Kodak announced the final disposition of its image making assets today. 
It seems the employees pension fund will own the image making business. 
They will probably sell it off piecemeal. No more Big Yellow Father in 
Rochester. Here is the press release:

"More than a year after declaring Chapter 11 bankruptcy, Kodak has made 
a deal to sell the camera film business on which it was founded, among 
other assets. As part of a $2.8 billion settlement agreement with its 
largest creditor, the U.K. Kodak Pension Plan (KPP), the company?s 
personalized imaging and document imaging businesses will be spun off 
under new ownership to KPP. The deal, announced today and subject to 
the approval of the U.S. Bankruptcy Court, will also give Kodak $650 
million to help it emerge from bankruptcy.

* * * * *

_Short exercise_
For each statement, say yes or no to whether the Kodak text supports it, and quote the deciding words: (a) The deal must be approved by the U.S. Bankruptcy Court. (b) The U.K. Kodak Pension Plan is Kodak's largest creditor. (c) The deal gives Kodak $2.8 billion to help it emerge from bankruptcy. The listing that comes next is separate material, unrelated to the Kodak text.

_Supplied material_
* * * * *

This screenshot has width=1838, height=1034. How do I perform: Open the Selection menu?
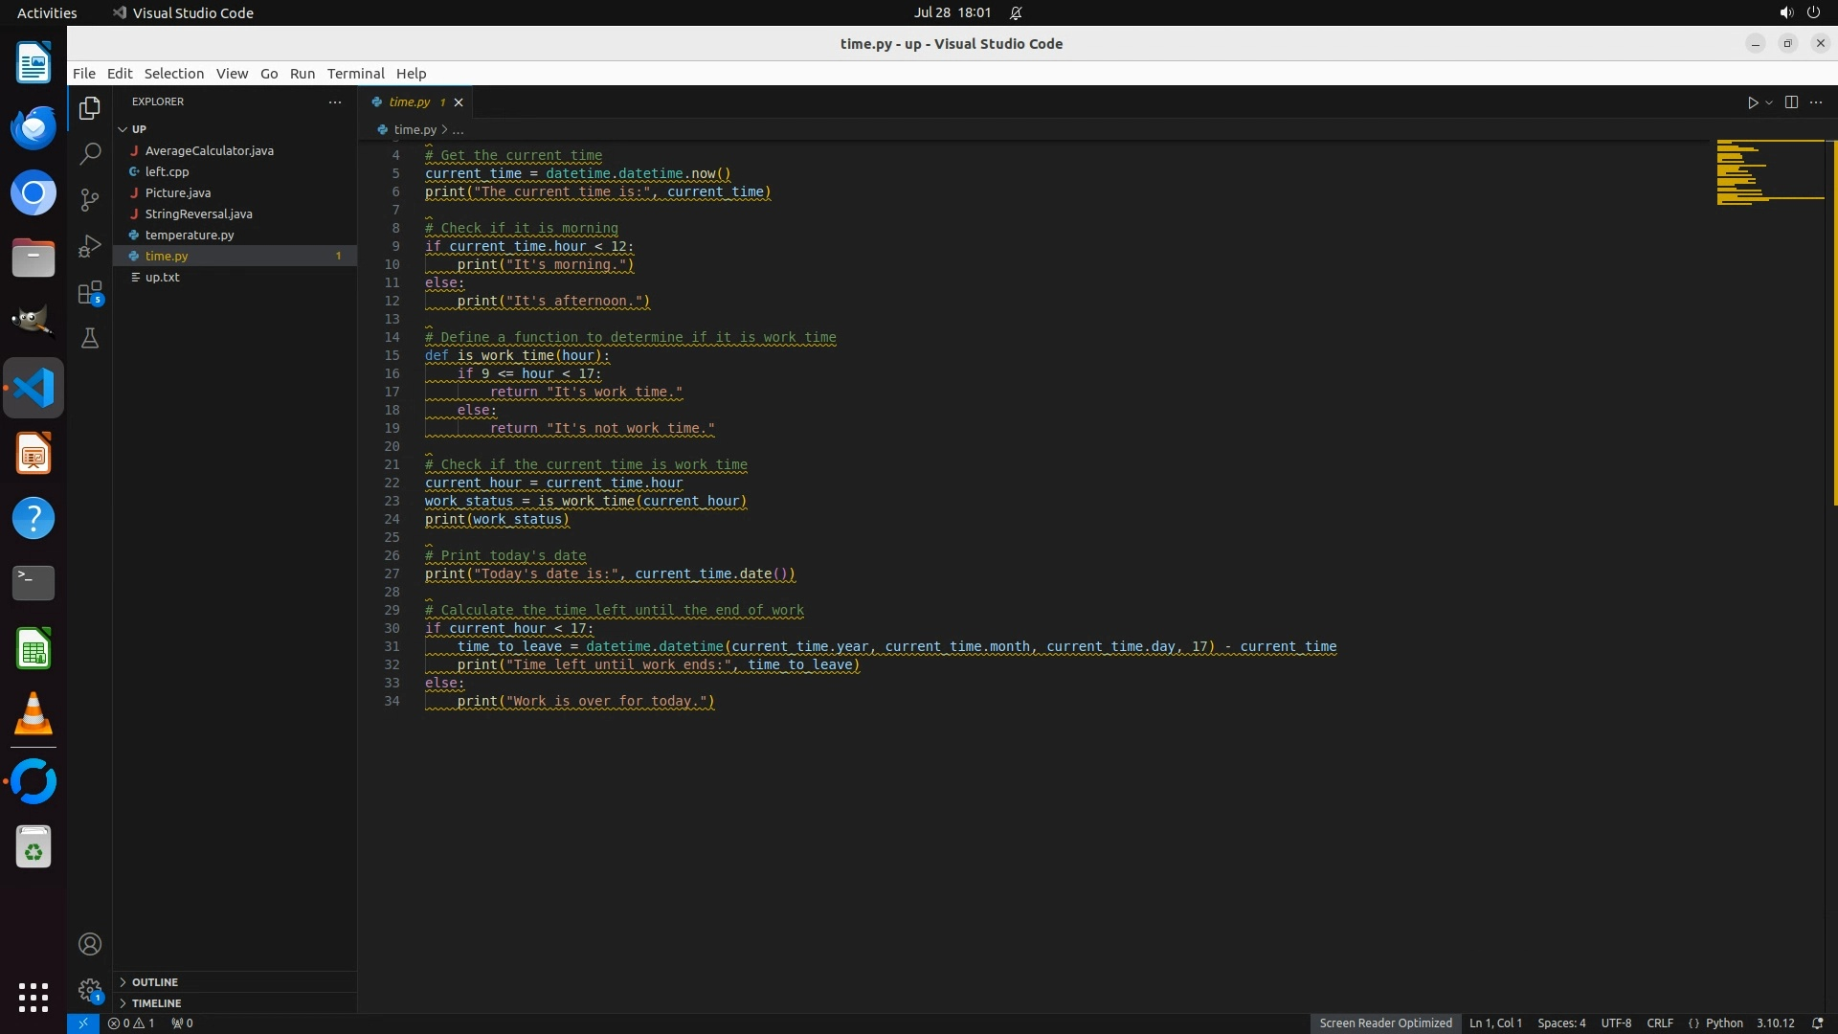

* * * * *

_Response below_
(a) Yes: "subject to the approval of the U.S. Bankruptcy Court"
(b) Yes: "its largest creditor, the U.K. Kodak Pension Plan (KPP)"
(c) No: "will also give Kodak $650 million to help it emerge from bankruptcy"